*** Exercise data ***

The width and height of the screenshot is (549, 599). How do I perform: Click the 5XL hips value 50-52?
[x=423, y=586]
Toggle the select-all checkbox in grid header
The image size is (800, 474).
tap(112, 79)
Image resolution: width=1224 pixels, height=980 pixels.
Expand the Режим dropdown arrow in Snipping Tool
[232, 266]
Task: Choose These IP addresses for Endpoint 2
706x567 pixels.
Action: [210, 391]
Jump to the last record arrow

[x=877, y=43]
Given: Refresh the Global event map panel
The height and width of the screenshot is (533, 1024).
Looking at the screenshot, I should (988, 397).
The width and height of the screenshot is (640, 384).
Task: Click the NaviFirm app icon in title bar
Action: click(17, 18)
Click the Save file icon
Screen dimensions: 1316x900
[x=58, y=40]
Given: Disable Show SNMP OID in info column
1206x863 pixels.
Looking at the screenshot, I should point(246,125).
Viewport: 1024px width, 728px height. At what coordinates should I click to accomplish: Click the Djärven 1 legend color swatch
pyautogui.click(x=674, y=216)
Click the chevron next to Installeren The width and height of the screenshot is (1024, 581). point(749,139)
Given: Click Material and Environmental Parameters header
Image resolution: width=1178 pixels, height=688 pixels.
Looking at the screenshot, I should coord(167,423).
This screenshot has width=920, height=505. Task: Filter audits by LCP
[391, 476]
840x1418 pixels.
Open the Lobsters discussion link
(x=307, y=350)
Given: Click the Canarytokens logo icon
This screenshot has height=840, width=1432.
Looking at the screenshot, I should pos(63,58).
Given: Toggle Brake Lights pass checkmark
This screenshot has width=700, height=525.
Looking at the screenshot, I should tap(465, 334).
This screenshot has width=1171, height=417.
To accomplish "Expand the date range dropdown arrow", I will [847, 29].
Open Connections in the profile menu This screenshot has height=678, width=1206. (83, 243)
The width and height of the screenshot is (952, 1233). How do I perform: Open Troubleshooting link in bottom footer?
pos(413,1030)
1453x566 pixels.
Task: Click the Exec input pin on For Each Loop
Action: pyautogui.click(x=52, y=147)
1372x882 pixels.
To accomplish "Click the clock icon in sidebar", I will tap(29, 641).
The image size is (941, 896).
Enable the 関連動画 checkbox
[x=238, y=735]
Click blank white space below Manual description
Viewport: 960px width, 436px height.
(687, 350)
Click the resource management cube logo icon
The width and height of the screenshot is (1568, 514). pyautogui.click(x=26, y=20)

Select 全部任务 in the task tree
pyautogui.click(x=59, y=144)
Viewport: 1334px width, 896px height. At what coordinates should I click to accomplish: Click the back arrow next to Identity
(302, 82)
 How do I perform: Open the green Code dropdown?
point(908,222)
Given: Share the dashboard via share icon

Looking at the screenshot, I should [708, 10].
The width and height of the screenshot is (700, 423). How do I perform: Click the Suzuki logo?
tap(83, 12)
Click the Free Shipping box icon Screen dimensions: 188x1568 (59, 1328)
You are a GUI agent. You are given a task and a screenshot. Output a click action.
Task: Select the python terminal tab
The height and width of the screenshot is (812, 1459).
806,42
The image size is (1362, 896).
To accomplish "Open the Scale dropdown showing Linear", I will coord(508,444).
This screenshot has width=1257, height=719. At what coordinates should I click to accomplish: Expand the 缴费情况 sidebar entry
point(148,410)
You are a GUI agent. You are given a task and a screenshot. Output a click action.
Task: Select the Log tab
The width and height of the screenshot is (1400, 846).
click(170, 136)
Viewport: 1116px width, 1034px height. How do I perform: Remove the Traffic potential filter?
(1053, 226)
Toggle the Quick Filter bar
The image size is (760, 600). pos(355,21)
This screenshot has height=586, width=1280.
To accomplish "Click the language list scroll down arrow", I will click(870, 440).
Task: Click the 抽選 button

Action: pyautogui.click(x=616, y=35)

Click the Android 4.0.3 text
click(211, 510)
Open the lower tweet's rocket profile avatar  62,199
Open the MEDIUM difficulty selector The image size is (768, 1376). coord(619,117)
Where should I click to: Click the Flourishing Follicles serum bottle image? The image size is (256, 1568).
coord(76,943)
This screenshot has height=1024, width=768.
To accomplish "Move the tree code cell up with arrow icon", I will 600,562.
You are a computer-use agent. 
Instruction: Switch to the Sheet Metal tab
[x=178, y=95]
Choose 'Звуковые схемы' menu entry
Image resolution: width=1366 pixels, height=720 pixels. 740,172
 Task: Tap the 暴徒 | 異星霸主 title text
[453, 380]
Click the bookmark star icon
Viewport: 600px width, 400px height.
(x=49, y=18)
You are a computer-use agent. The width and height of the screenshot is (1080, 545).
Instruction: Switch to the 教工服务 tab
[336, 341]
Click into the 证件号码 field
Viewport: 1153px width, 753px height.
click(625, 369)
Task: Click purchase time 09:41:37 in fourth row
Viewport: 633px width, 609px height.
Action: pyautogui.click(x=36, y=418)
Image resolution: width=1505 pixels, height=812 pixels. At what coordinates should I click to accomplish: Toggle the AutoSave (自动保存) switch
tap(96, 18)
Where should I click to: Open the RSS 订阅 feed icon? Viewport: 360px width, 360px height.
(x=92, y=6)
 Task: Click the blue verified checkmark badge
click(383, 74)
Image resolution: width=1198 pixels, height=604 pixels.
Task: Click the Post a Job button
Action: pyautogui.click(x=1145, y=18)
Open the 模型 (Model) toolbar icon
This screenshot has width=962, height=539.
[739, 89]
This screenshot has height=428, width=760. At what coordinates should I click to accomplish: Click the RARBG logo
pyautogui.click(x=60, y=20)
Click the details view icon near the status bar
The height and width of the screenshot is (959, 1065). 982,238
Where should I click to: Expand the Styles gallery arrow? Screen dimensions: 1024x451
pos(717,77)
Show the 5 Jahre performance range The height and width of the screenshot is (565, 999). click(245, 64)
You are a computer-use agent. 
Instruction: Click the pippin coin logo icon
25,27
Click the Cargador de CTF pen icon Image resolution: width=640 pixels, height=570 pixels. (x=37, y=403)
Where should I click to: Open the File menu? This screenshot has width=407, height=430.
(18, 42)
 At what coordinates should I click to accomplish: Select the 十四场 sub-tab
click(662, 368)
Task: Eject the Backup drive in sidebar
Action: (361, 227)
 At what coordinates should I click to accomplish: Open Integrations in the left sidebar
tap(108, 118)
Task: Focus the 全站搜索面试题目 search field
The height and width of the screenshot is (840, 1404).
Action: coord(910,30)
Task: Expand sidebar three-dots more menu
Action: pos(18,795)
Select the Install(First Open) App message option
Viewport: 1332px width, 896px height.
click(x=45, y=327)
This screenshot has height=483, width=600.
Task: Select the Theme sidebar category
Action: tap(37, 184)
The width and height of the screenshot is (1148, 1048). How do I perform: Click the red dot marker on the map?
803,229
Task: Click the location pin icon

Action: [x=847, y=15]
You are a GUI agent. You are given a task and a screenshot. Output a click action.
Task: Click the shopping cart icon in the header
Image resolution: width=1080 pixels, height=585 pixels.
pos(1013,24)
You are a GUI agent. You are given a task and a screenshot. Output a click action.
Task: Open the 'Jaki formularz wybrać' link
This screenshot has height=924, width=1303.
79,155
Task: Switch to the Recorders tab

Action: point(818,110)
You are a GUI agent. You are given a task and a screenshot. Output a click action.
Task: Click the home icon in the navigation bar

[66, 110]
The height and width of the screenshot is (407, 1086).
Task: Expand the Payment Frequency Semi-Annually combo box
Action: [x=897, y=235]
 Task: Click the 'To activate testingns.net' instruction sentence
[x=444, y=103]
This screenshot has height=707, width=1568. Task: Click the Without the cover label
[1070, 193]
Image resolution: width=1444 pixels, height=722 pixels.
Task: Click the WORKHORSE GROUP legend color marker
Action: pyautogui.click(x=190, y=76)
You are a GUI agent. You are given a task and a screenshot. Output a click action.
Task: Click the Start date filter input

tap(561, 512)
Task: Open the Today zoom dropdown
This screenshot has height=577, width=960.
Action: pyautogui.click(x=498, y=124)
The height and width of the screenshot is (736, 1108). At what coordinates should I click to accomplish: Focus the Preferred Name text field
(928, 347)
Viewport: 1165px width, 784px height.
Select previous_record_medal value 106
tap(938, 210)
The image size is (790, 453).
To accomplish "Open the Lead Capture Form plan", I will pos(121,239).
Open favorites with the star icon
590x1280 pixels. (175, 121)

***

### Directions for this task
Repeat the entries above exactly, beginning at their first line and ending with the line that contains "Given: Refresh the Global event map panel", with nothing added.

### Result
The width and height of the screenshot is (549, 599). How do I perform: Click the 5XL hips value 50-52?
[x=423, y=586]
Toggle the select-all checkbox in grid header
The image size is (800, 474).
tap(112, 79)
Image resolution: width=1224 pixels, height=980 pixels.
Expand the Режим dropdown arrow in Snipping Tool
[232, 266]
Task: Choose These IP addresses for Endpoint 2
706x567 pixels.
Action: [210, 391]
Jump to the last record arrow

[x=877, y=43]
Given: Refresh the Global event map panel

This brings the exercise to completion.